_Exercise objective:_
The required result is a line count: how many lines in this data hold the word "beside". Give only that.

_Records supplied:_

Segment Open

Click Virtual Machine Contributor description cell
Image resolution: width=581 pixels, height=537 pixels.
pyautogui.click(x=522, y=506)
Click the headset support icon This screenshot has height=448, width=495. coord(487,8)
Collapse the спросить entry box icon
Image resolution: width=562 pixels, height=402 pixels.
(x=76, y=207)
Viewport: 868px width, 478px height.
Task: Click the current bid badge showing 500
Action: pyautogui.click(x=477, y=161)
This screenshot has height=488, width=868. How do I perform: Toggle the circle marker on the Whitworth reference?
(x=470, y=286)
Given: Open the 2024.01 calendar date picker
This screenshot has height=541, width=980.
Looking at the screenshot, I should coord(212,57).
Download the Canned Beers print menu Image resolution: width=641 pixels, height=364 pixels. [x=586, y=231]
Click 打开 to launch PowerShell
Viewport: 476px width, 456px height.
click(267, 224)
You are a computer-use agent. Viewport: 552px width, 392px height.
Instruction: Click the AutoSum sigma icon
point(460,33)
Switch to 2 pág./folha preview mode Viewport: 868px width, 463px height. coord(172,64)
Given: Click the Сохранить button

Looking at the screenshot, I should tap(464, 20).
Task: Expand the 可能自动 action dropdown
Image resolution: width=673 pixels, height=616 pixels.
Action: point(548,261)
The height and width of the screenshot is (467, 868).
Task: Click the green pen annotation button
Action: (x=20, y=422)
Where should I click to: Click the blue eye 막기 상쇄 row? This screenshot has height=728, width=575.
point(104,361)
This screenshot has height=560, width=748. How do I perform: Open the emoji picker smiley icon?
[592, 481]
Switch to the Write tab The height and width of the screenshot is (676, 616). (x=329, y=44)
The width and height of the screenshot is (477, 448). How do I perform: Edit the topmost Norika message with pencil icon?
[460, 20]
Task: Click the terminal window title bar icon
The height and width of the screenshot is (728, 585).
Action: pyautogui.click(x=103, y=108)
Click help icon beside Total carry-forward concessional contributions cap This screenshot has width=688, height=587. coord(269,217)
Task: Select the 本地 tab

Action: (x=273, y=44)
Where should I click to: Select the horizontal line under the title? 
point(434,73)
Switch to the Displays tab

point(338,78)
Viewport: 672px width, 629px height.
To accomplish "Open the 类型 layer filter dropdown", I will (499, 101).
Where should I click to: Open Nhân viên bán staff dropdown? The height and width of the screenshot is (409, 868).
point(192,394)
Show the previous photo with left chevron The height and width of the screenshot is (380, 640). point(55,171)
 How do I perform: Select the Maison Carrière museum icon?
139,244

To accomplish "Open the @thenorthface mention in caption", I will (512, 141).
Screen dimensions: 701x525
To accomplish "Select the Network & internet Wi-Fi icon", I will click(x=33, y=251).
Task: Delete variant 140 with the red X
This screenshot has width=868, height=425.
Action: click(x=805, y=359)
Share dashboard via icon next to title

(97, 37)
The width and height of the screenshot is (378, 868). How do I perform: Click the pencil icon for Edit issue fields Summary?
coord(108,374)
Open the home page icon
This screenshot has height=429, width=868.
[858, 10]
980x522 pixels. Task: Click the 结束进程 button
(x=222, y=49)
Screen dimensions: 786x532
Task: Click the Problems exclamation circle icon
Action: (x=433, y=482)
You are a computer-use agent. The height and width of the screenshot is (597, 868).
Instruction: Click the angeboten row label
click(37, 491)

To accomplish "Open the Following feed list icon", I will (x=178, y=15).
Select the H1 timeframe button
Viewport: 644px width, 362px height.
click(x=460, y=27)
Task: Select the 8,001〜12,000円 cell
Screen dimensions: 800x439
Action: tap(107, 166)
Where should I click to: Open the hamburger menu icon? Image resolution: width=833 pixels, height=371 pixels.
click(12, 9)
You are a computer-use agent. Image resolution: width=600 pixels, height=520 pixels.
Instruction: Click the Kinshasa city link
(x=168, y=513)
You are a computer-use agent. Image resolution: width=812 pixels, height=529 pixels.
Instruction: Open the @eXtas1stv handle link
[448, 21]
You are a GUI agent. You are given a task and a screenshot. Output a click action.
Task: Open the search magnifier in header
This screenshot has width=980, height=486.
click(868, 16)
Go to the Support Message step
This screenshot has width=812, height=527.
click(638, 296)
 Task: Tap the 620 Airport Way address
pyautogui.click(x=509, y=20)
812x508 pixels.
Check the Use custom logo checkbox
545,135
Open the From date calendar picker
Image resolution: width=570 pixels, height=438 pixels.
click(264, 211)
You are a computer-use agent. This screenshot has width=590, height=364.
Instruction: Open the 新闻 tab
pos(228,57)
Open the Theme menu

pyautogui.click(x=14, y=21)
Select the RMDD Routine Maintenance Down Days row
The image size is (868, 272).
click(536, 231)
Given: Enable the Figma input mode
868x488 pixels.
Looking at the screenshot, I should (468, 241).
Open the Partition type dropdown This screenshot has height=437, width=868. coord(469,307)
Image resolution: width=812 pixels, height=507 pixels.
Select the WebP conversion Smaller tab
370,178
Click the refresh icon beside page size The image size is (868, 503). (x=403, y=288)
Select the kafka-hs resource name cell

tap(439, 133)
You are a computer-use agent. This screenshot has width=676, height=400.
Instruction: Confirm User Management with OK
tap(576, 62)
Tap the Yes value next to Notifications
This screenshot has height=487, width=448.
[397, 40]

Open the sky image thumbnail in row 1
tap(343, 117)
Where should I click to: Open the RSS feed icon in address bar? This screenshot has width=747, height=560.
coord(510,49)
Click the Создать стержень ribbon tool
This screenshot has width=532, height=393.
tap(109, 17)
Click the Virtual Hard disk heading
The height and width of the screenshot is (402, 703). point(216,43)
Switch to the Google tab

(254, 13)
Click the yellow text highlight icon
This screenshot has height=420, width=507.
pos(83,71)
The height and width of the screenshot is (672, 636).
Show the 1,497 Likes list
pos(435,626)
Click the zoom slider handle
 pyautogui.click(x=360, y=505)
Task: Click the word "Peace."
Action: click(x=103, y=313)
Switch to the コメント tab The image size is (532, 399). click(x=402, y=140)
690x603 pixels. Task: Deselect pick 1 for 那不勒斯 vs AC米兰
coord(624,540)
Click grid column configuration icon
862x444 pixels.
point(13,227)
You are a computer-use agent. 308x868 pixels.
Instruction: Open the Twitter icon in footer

Segment Closed

_Answer to this problem:_
2